Recommended only to readers deeply interested in the French and Indian War. Otherwise an interesting and competent historical fiction best-seller from 1937, which in its day was the second best-selling book behind Gone With the Wind, which came out just the year before. See also the 1940 film with Spencer Tracy starring as Major Rogers, a near-godlike leader of men in the North American bush, but a deeply flawed and narcissistically grandiose failure everywhere else in his life.

Note/quotes:
* "Never tell people what you really think, if it's at all different from what they think, because it sets 'em against you on general principles."

* "He ain't educated at all! He don't even know why Indians cry when they're drunk!" McNott mocking the ivory tower educated Langdon Towne. 

* Interesting (or depressing) to see Wikipedia criticize the author for insufficient wokeism: alleging anti-semitism, not anti-racist enough, etc. Depending on your taste you can use this as a substantial cue for whether you should or should not read this book.

* Note also that by "retrospective bigoteering"--criticizing a prior generation for failing to meet today's (assumed) more enlightened standards--is really an error of solipsism: unless society is perfected already (which, uh, clearly it is not) then future eras will look back on us and find us guilty of these same bigotries by their standards.

* The first half of the book is well-paced: the infamous raid on the village of St.
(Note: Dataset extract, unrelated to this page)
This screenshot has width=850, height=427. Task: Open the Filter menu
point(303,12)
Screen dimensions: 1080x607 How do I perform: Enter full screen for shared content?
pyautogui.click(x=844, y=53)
Francis is quite well told and really moves the reader along. And then the escape, the ambush, getting back with almost no food, the astounding leadership of M Rogers to get the men home; it all makes for good reading. 

* Being blind to flaws of those who we see as our heroes: narrator Langdon Towne sees the first clues that Major Rogers isn't as perfect as Towne wants wants him to be. "This was a dreadful creature... and yet my admiration for him still lived." Towne struggles to disabuse himself of his first impression of him as a hero.

* The second half of the novel (the London period) is written in a notably different style, kind of a rip-off of Dickens; it doesn't work as well as the first half of the book. Random plot twists, Towne "receives" a daughter via the irresponsibility of one of the characters, and there's no underlying hero's journey that compares to the high drama of the first half of the book. The story is a bit adrift here and not as compelling.